DATASET RECORDS –
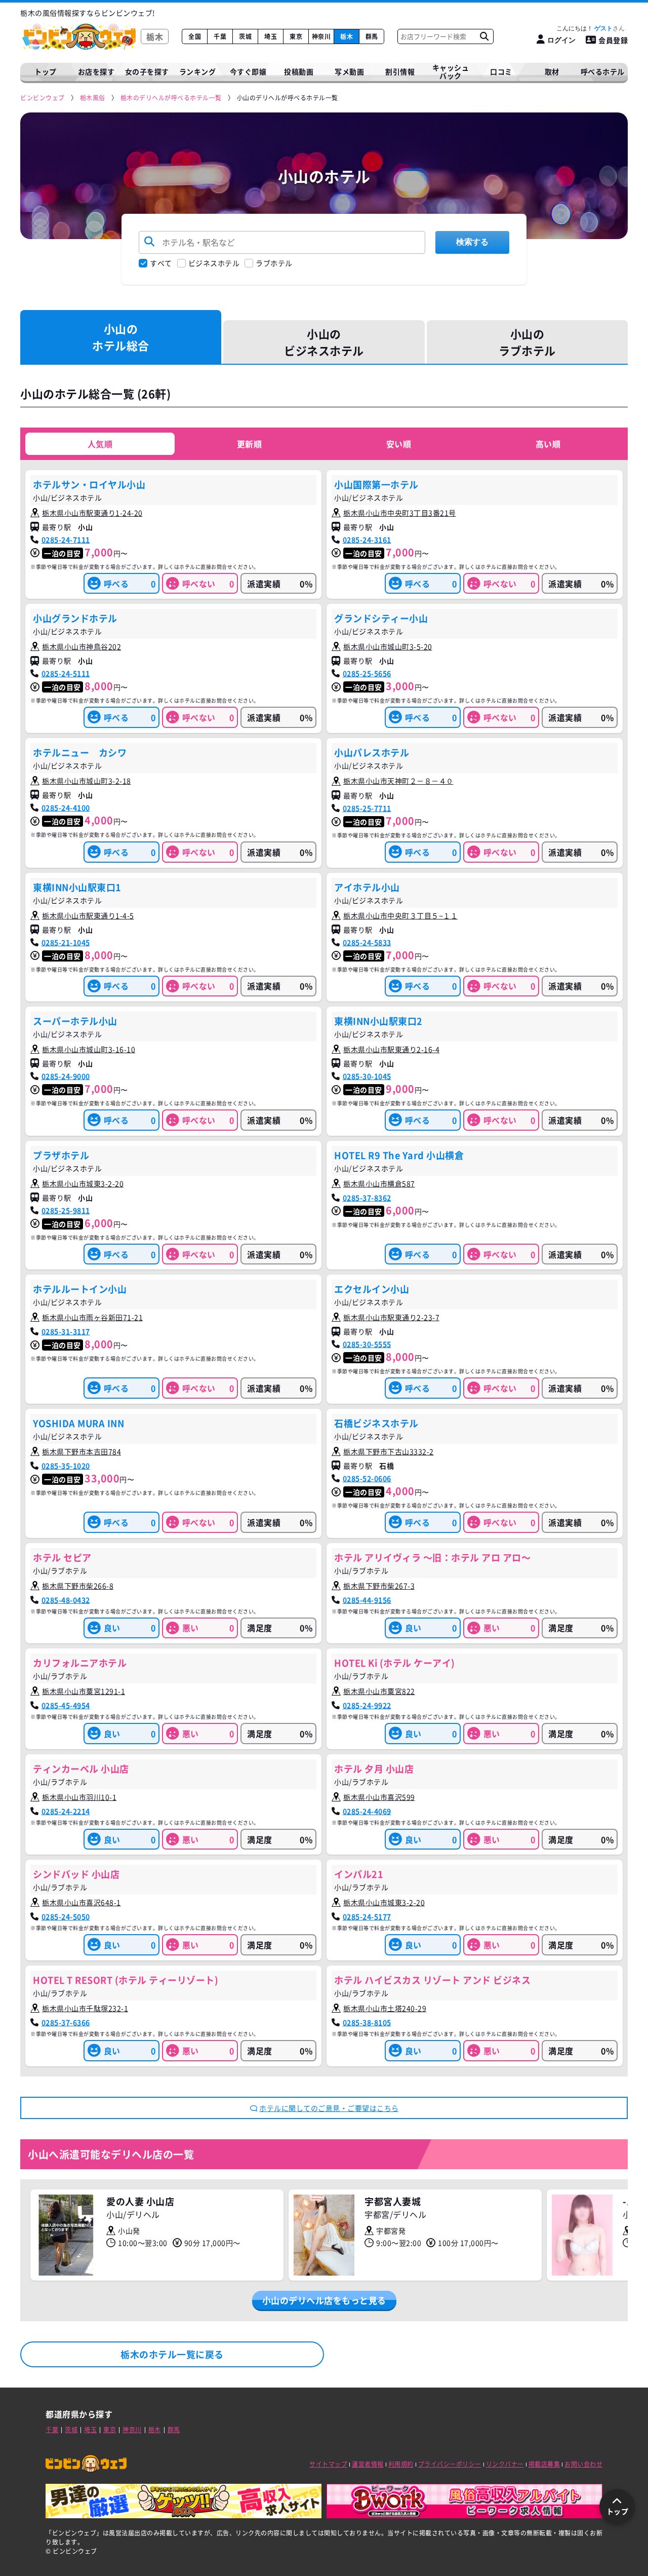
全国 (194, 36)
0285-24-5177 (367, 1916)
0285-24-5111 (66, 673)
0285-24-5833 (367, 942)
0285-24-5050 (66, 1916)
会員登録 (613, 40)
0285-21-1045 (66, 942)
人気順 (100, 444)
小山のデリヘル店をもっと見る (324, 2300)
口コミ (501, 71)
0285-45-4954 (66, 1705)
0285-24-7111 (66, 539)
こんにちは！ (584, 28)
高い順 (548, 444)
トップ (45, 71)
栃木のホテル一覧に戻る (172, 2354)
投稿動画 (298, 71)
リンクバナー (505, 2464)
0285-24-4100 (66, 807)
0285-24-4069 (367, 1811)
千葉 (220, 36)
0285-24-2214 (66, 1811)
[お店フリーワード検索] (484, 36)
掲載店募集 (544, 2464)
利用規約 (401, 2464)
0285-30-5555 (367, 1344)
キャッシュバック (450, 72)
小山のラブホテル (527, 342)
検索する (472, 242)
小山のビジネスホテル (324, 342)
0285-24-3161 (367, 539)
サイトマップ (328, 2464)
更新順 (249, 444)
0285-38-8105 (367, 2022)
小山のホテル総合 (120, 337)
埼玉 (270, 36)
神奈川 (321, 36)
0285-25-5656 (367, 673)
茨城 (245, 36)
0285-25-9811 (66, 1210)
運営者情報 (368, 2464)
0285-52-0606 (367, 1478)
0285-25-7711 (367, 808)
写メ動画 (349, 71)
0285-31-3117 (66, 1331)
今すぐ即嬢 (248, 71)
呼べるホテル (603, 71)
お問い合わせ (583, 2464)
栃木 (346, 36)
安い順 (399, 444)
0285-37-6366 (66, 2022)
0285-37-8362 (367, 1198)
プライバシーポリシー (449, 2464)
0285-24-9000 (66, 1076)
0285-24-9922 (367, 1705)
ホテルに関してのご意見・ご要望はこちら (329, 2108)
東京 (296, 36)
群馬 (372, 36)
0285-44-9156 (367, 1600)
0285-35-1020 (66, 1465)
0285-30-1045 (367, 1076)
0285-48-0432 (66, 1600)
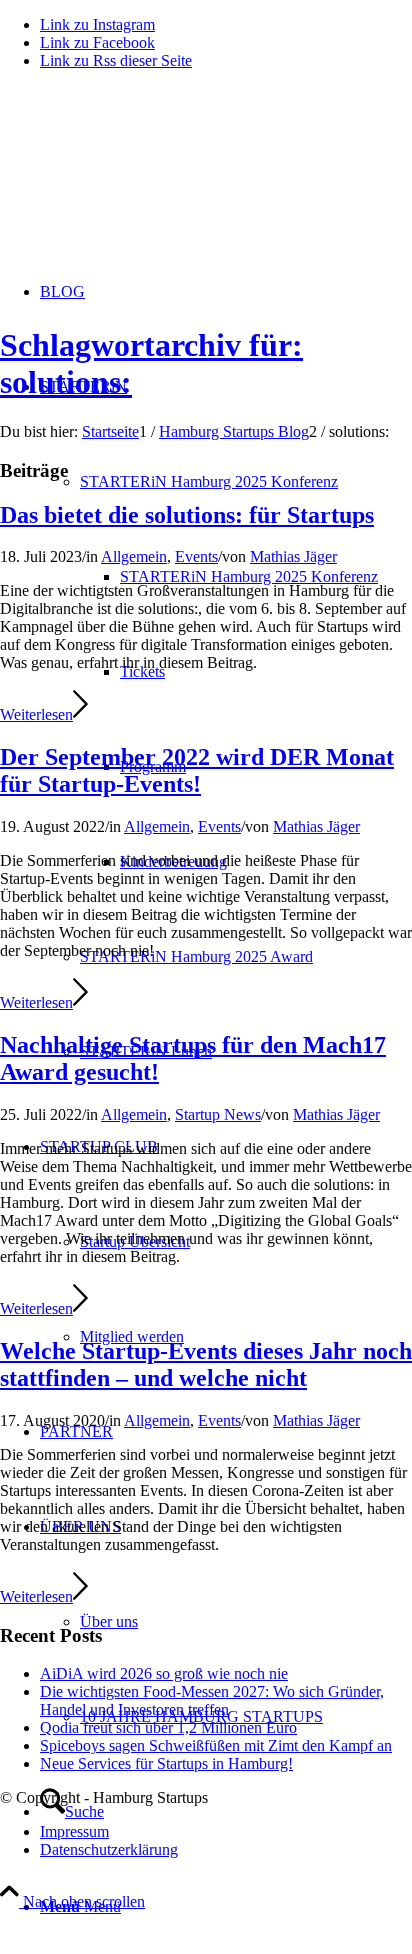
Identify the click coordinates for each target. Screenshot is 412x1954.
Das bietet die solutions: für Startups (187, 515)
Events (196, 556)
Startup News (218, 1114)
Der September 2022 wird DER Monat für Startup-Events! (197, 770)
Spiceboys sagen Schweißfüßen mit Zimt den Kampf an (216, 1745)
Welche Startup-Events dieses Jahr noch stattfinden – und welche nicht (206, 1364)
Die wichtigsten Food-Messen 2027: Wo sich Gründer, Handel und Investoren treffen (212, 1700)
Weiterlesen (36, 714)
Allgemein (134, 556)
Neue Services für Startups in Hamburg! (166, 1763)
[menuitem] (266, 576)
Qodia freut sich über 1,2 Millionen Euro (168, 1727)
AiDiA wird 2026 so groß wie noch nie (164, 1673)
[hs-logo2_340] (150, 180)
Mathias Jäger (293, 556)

...

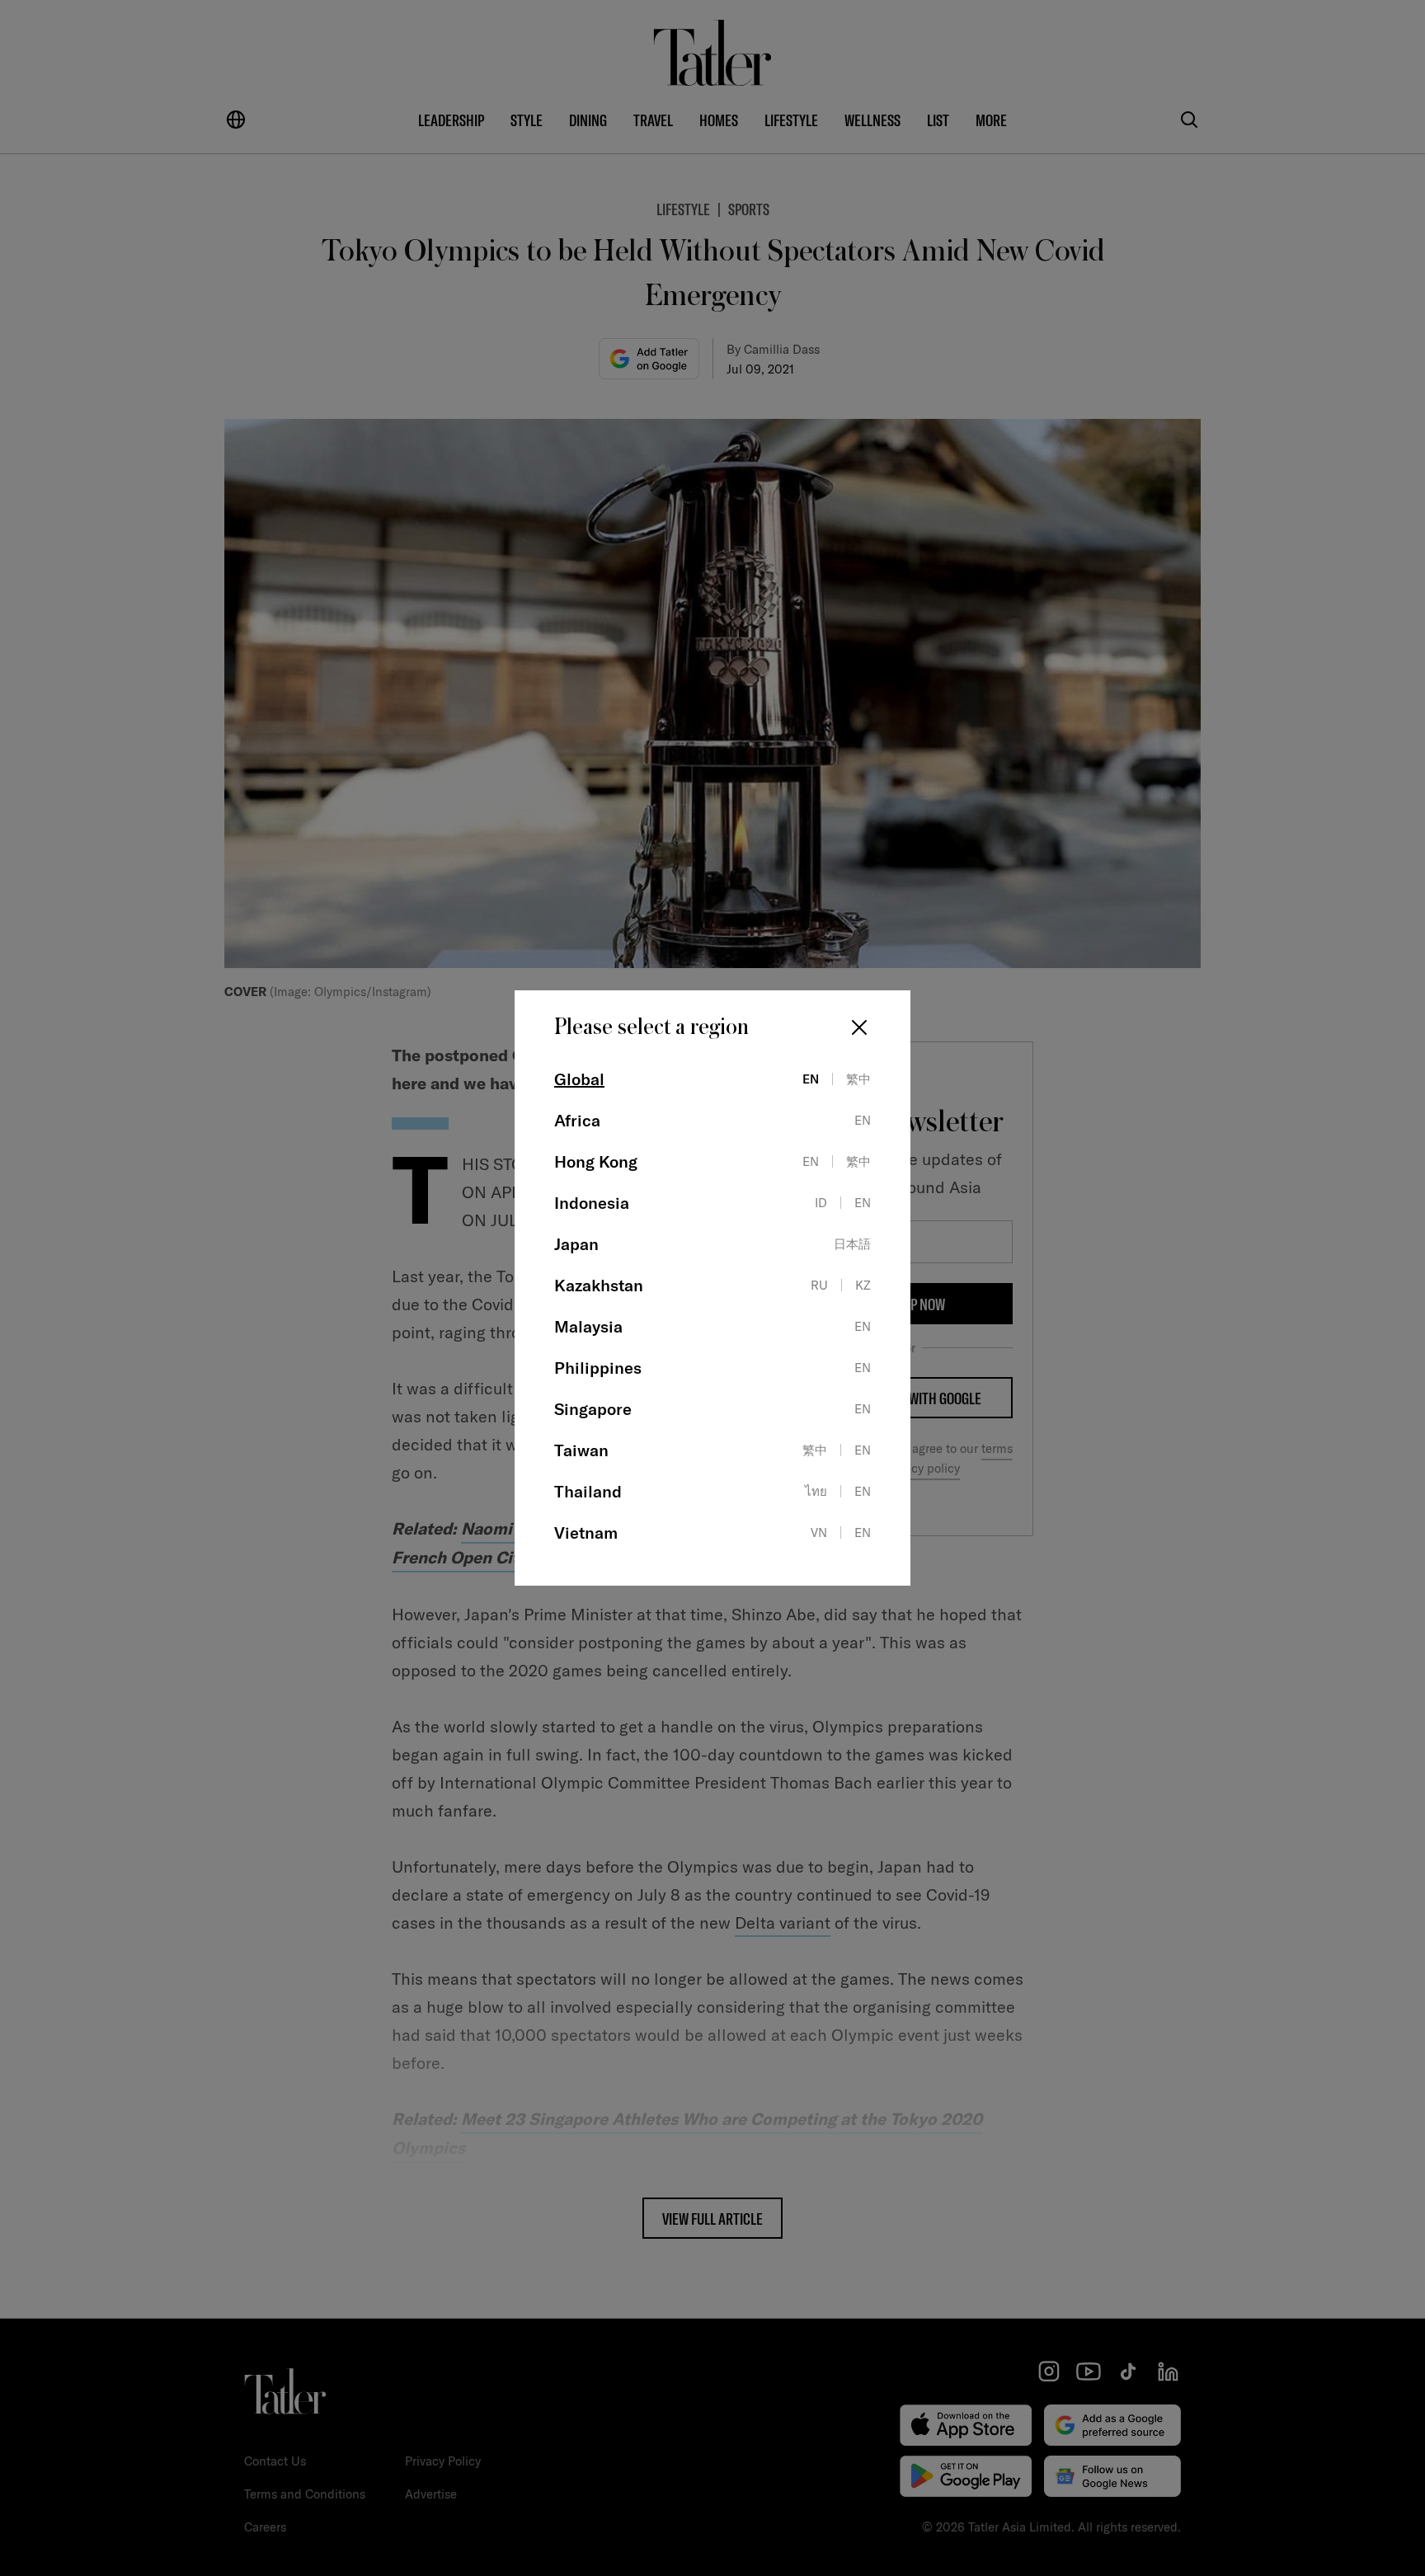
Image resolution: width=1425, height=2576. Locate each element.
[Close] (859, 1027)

INSTRUCTIONS TO FOLLOW –
Looking above, find the stretch of lines that opens with the one holding "ホテルに関してのご意見・ご要望はこちら (329, 2108)" and closes with the one holding "Mathias Jäger (293, 556)". Copy it exactly, pictures excluded.

EXPECTED ANSWER –
ホテルに関してのご意見・ご要望はこちら (329, 2108)
東京 (296, 36)
群馬 (372, 36)
0285-44-9156 (367, 1600)
0285-35-1020 (66, 1465)
0285-30-1045 (367, 1076)
0285-48-0432 (66, 1600)
Identify the click coordinates for each target. Screenshot is 412x1954.
Das bietet die solutions: für Startups (187, 515)
Events (196, 556)
Startup News (218, 1114)
Der September 2022 wird DER Monat für Startup-Events! (197, 770)
Spiceboys sagen Schweißfüßen mit Zimt den Kampf an (216, 1745)
Welche Startup-Events dieses Jahr noch stattfinden – und welche nicht (206, 1364)
Die wichtigsten Food-Messen 2027: Wo sich Gründer, Handel und Investoren treffen (212, 1700)
Weiterlesen (36, 714)
Allgemein (134, 556)
Neue Services für Startups in Hamburg! (166, 1763)
[menuitem] (266, 576)
Qodia freut sich über 1,2 Millionen Euro (168, 1727)
AiDiA wird 2026 so groß wie noch nie (164, 1673)
[hs-logo2_340] (150, 180)
Mathias Jäger (293, 556)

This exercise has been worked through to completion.